I had come up quite close to them by then, walking very slowly from the window to the door, listening intently as I moved toward them.

Laura looked at me, and I noticed that, despite the chill, small beads of sweat had formed a moist line across her upper lip.

In an instant, she was gone, the two of them disappearing behind a curve in the road. She hadn’t asked my father’s permission. She hadn’t said so much as a “see you later, Stevie” to me. It was as if a mighty wind had picked her up and blown her out the door.

“She was completely swept away,” I told Rebecca. “I couldn’t imagine what was going on in her. I couldn’t believe that she’d just left without saying anything to my father.”

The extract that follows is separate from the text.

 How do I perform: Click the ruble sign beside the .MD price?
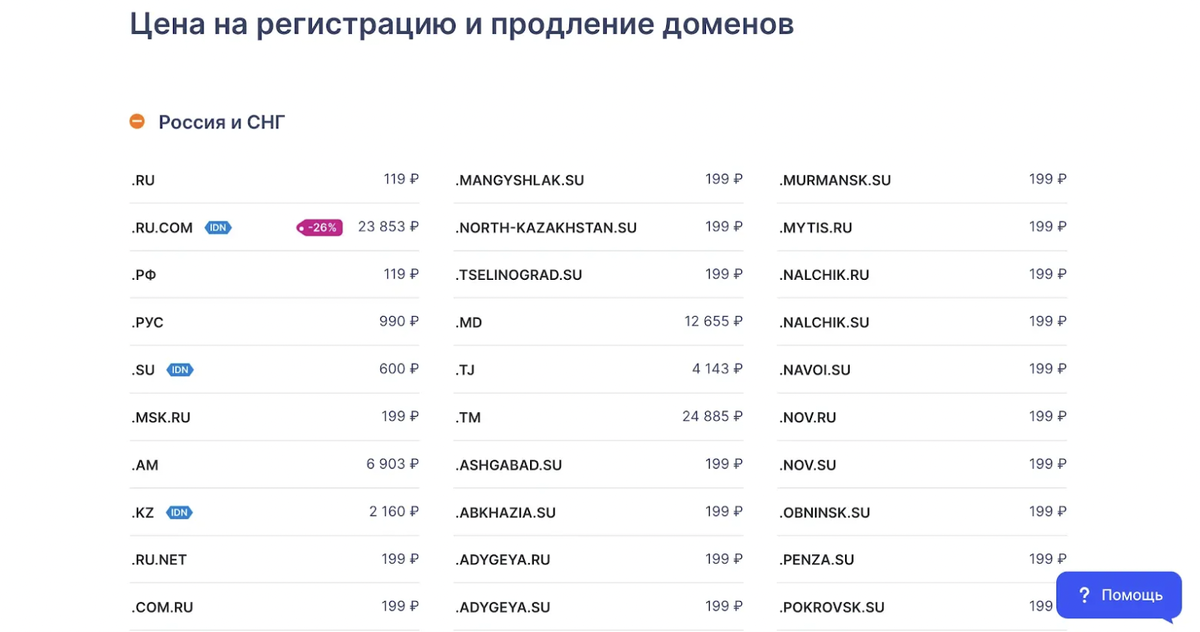(737, 322)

He woke up an hour later, fully alert, the way he always did, as if, each morning, he returned to himself in a sudden, startling realization. He was dressed in a pair of blue trousers and a checked shirt, and he barely offered a passing wave as he headed for the kitchen. I heard him making a pot of coffee, then, after it was made, I saw him walk out onto the back porch and stare out across the field of high, green sea grass that stretched almost to the beach. The morning light was even brighter by then, and it framed him eerily as he stood, his back to me, peering out toward the bay, the black mug of coffee rising and falling rhythmically before he finally spun around, as if alerted by some sound, and looked at me:

“Where’s Laura?” he asked.

“Laura?” I repeated hesitantly, stalling for time, but remembering the look she’d given to me as she’d left with Teddy, a look that had unmistakably commanded me to lie. “I don’t know, Dad,” I answered. “I haven’t seen her.”

He nodded slowly and lowered himself into one of the rusty metal chairs on the back porch. It was only then that the oddity of his initial question struck me. How had he known that Laura was not in the house, not sleeping in her bed like his wife was? I know that the question rose in my mind that morning, but only in a child’s mind, quick, glancing, devoid of further investigation. It was not until I’d related the whole story of that morning to Rebecca that the answer actually occurred to me.

“He had expected to find her waiting for him on the porch,” I told her. “And when he walked out onto the back porch and saw she wasn’t there, he knew something was wrong.”

“What did he do?”

“He had another cup of coffee.”

And another and another, while the sun rose steadily and my mother slept mindlessly, and I wandered in the backyard, glancing apprehensively toward him from time to time. Something had gone wrong, and I knew it; some mysterious and confusing element had entered into our lives. I could see it in my father’s face. For even though his features remained very still, I could sense that wheels were spinning wildly behind them.

My mother got up at around ten that morning, but she didn’t join my father on the back porch. Instead, she mechanically made breakfast for herself, the usual boiled egg and toast, then walked out into the living room and ate it absently, as if it were merely tasteless fodder, fit for nothing but the maintenance of life.

I went out to play in the backyard. Mr. Lawford’s spaniel spotted me and ran over for another round of tussling in the grass, and this occupied me fully for quite some time. The strange dread I’d felt vanished in the frolic, and so it was not until I saw my father come to his feet that I even noticed that he still remained on the back porch.